Records supplied below:
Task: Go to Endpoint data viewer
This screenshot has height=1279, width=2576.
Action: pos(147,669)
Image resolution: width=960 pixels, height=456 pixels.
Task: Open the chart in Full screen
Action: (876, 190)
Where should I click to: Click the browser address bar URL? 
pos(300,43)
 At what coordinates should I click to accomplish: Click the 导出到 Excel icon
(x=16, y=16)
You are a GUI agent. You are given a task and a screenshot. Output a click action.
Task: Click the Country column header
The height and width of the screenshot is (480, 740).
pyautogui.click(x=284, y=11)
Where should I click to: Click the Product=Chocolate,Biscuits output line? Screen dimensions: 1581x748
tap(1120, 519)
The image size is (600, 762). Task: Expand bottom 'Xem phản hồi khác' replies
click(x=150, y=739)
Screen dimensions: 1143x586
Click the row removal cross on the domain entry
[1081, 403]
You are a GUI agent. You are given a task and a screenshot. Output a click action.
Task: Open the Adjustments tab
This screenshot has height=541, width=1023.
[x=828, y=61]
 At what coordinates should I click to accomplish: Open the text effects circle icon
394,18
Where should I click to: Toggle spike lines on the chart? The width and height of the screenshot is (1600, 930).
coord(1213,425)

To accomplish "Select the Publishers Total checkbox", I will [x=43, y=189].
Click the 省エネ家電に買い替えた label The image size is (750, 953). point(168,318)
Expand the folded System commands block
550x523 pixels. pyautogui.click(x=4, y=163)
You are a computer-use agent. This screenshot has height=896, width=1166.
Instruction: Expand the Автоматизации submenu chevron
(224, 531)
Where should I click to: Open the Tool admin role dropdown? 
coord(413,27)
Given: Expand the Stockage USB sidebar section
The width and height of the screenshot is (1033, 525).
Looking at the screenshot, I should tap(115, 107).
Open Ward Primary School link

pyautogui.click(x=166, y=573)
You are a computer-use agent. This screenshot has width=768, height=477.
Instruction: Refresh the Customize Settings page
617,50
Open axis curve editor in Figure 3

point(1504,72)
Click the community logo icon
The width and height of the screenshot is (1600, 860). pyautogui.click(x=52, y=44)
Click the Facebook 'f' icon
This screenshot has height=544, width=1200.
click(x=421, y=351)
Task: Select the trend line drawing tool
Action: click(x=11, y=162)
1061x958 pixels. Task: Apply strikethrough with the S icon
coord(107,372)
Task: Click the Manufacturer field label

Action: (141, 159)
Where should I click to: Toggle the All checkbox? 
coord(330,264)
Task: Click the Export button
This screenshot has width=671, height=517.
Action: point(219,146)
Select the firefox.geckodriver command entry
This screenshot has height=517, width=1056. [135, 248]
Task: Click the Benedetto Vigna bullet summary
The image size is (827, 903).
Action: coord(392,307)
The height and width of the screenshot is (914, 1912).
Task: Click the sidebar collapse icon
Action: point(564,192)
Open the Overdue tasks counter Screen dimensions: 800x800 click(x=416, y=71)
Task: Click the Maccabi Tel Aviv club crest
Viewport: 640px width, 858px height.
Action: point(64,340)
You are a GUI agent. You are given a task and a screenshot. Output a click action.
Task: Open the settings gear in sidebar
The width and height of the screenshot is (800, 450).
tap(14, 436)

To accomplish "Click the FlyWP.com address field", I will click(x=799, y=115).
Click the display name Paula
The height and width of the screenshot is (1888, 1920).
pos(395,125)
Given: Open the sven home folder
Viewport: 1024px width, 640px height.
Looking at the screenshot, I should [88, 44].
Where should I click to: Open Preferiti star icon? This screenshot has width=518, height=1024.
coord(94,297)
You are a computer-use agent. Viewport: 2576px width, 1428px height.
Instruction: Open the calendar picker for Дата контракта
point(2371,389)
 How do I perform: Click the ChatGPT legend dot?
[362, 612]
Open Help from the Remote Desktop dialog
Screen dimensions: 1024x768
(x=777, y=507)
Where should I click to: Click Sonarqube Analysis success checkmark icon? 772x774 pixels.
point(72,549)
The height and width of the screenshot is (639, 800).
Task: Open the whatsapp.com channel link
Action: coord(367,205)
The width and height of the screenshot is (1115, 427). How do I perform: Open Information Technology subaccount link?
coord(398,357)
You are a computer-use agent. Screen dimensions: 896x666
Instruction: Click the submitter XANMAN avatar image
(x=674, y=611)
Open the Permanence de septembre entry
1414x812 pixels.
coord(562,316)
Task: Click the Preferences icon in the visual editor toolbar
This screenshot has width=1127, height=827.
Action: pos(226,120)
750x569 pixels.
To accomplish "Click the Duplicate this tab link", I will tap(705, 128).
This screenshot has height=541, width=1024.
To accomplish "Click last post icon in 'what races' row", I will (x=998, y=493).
End of Records supplied.
Take the entries above and copy out all lines with the string "will".

:: Task solution ::
To accomplish "Select the Publishers Total checkbox", I will [x=43, y=189].
To accomplish "Click the FlyWP.com address field", I will click(x=799, y=115).
To accomplish "Click the Duplicate this tab link", I will tap(705, 128).
To accomplish "Click last post icon in 'what races' row", I will (x=998, y=493).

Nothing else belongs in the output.